BIDS Machine Learning and Science Forum
Date: Monday, February 7, 2022
Time: 12:00 - 1:00 PM Pacific Time [ Note alternate time, for this session only ]
Location: Participate remotely using this Zoom link
The changing landscape of AI-driven system optimization
Speaker: Somdeb Majumdar, Machine Learning Research Lead, Intel AI Lab
Abstract: With the unprecedented success of modern machine learning in areas like computer vision and natural language processing, a natural question is where can it have maximum impact in real life. At Intel Labs, we are actively investing in research that leverages the robustness and generalizability of deep learning to solve system optimization problems. Examples of such systems include individual hardware modules like memory schedulers and power management units on a chip, automated compiler and software design tools as well as broader problems like chip design. In this talk, I will address some of the open challenges in systems optimization and how Intel and others in the research community are harnessing the power of modern reinforcement learning to address those challenges.

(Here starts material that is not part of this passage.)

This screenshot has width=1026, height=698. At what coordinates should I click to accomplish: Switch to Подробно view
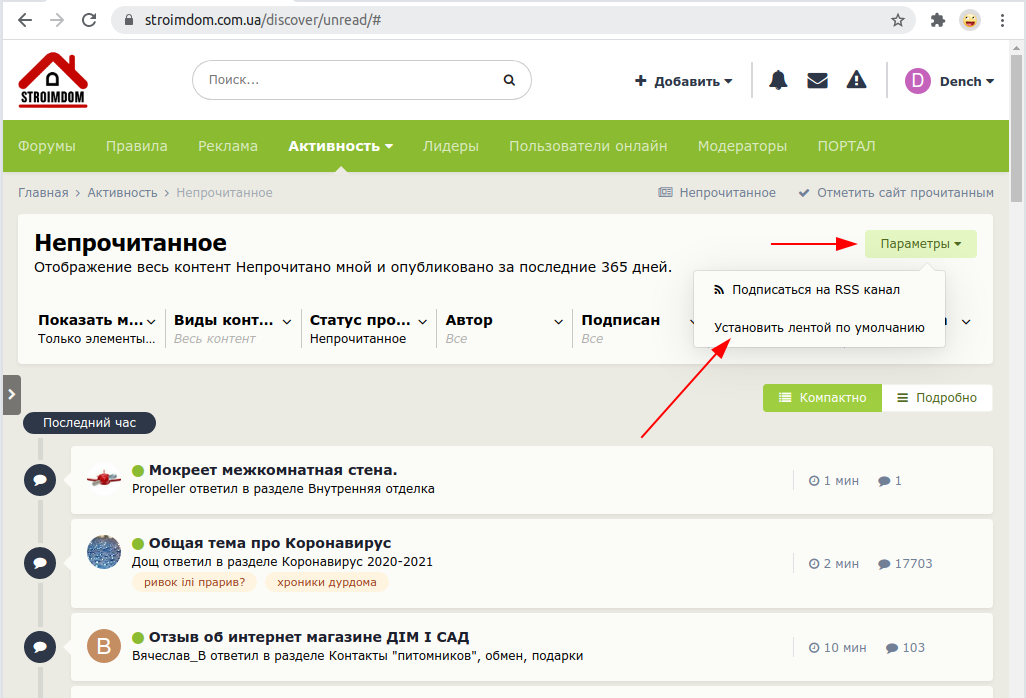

The BIDS Machine Learning and Science Forum meets biweekly to discuss current applications across a wide variety of research domains in the physical sciences and beyond. Hosted by BIDS Affiliates Uroš Seljak (professor of Physics at UC Berkeley) and Ben Nachman (physicist at Lawrence Berkeley National Laboratory), these active sessions bring together domain scientists, statisticians, and computer scientists who are either developing state-of-the-art methods or are interested in applying these methods in their research. To receive email notifications about upcoming meetings, or to request more information, please contact the organizers at firstname.lastname@example.org. All interested members of the UC Berkeley and Berkeley Lab communities are welcome and encouraged to attend.

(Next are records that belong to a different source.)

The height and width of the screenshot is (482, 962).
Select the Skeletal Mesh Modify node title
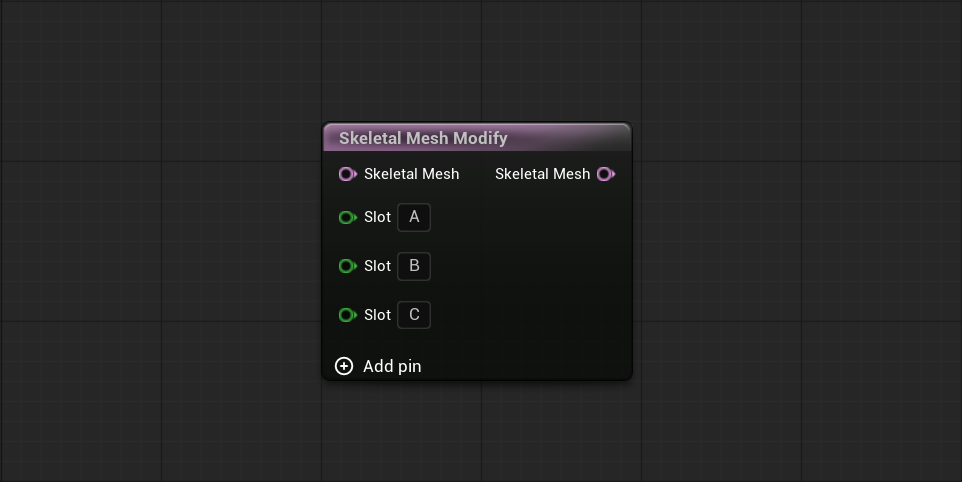tap(423, 138)
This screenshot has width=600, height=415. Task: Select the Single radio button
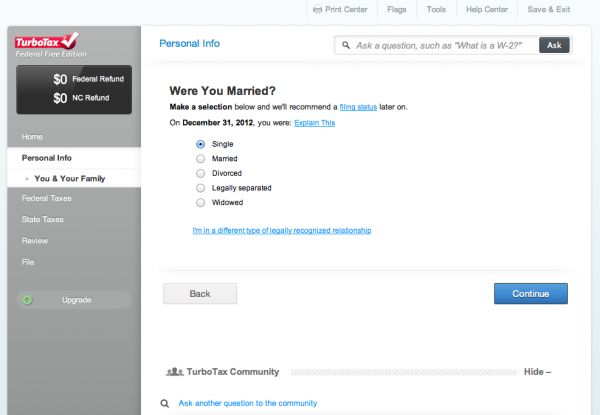tap(201, 144)
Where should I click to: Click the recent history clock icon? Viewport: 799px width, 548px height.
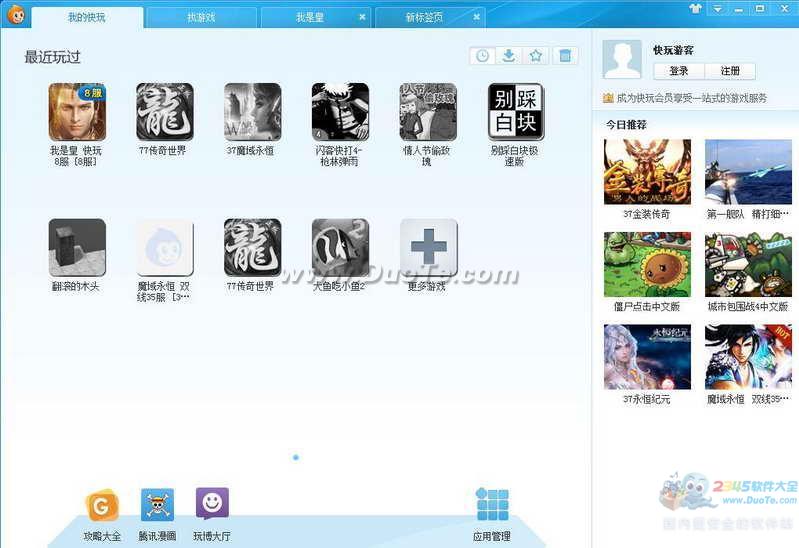tap(482, 56)
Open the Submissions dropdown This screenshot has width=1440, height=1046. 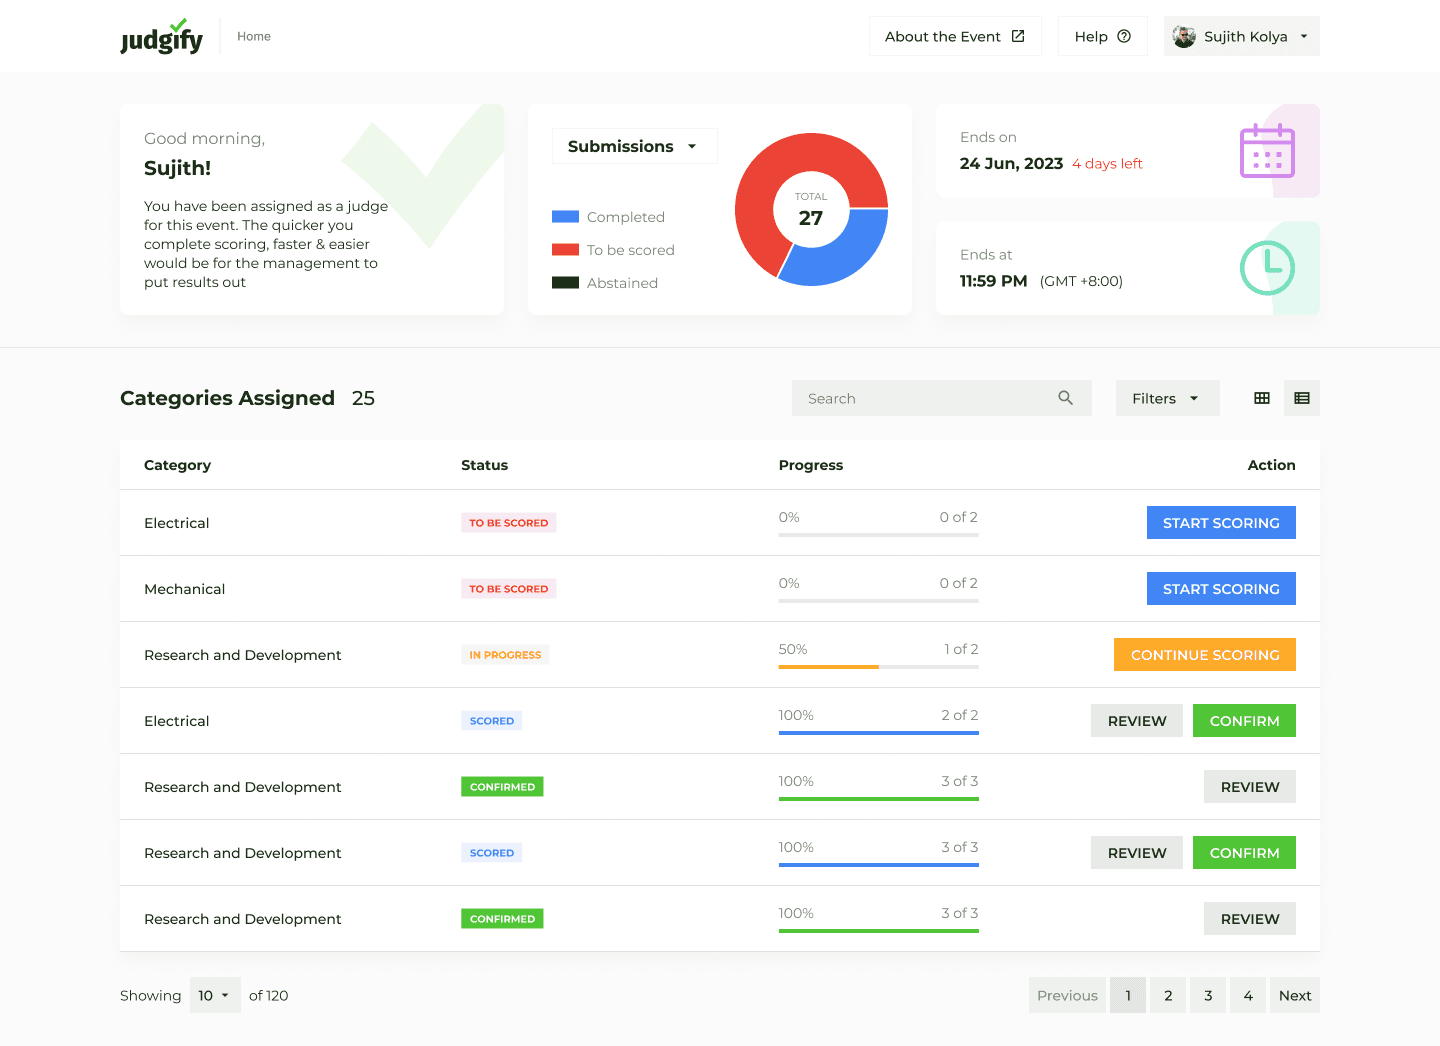pyautogui.click(x=634, y=146)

Dr. Somdeb Majumdar is the Director of AI Lab – a research organization within Intel Labs. He received his PhD from University of California, Los Angeles and spent several years developing ultra-low-power communication systems, wearable medical devices and deep learning systems. He has published at top tier journals and conferences and holds 25 US patents. At Intel Labs, he leads a multi-disciplinary team investigating several areas including reinforcement learning, robotics, computer vision, natural language processing and general representational properties of machine learning systems.